▶ [WRITTEN REQUEST]
Rewrite the data from the line with "The image size" through the end, swapping "icon" for "button" and keeping everything else unchanged. Leave the pictures out.

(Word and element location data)

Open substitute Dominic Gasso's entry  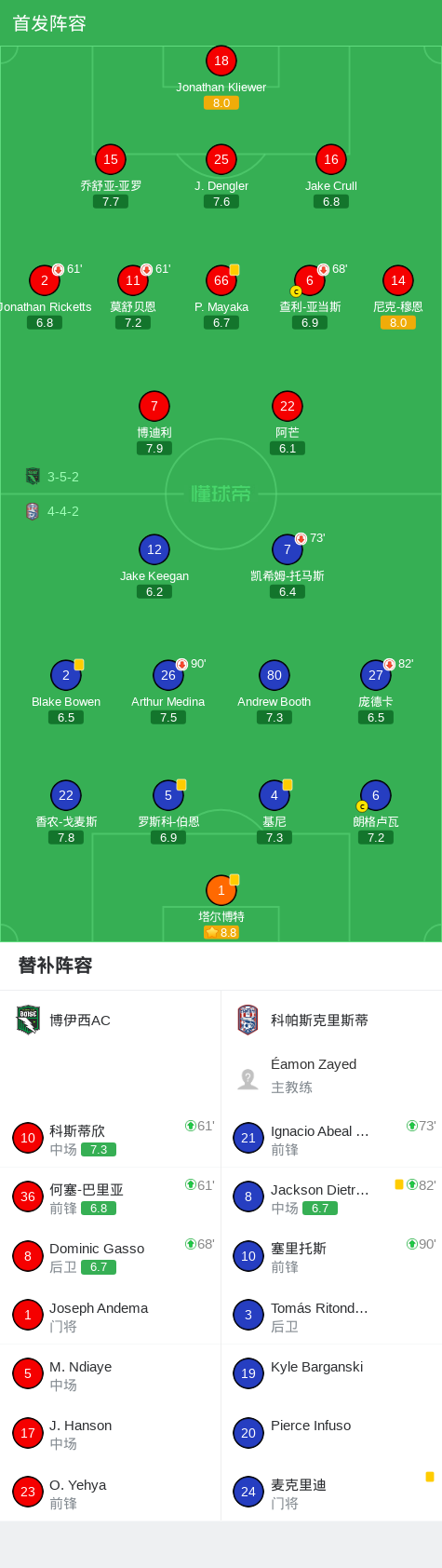pyautogui.click(x=111, y=1256)
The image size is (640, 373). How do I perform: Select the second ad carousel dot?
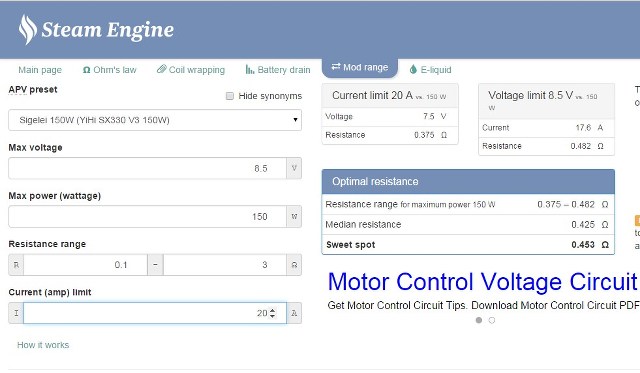(x=492, y=320)
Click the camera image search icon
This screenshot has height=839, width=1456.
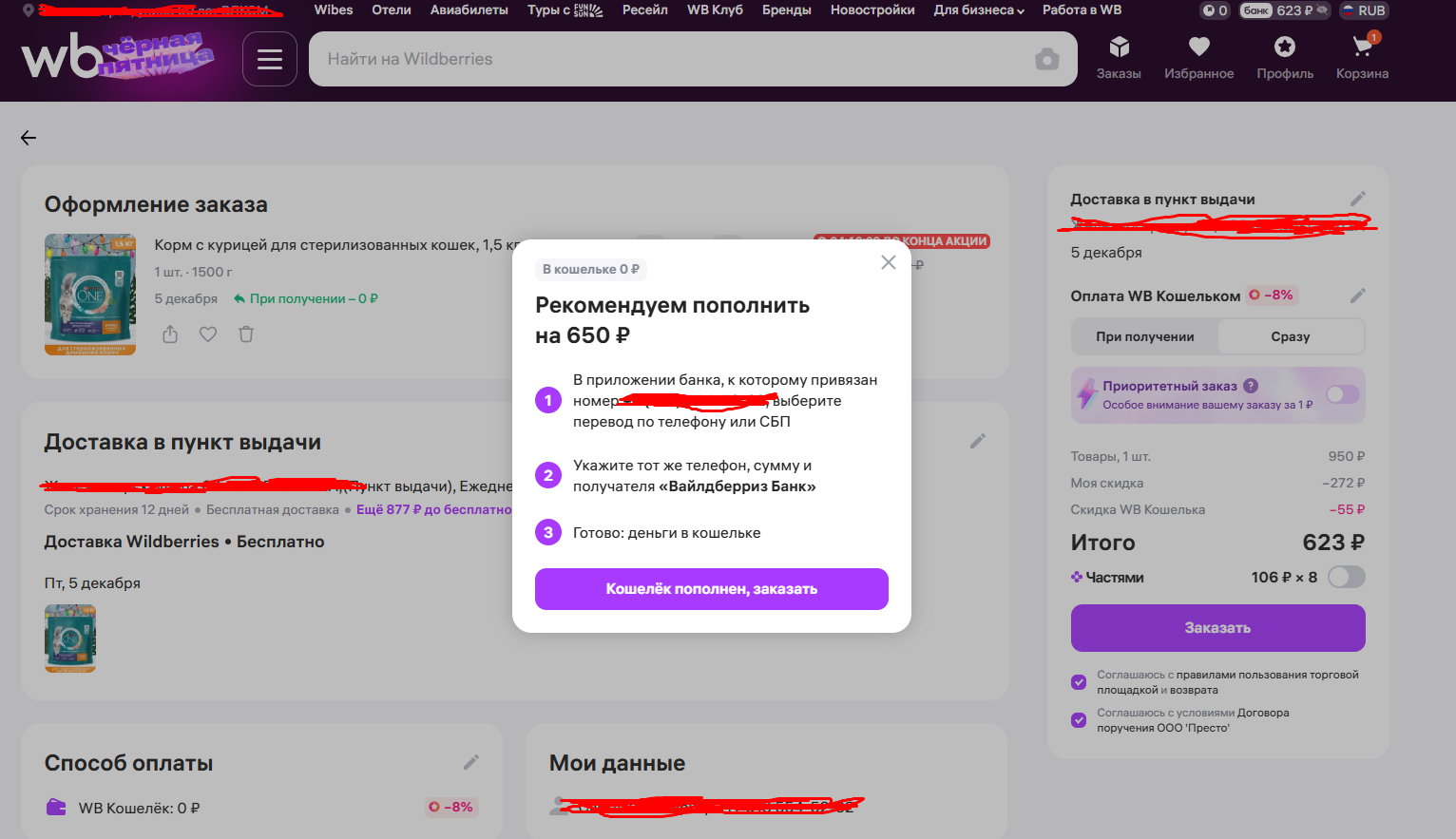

▶ [SOLUTION TO THE PROBLEM]
The image size is (640, 373). How do I perform: Select the second ad carousel dot?
(x=492, y=320)
Click the camera image search button
This screenshot has height=839, width=1456.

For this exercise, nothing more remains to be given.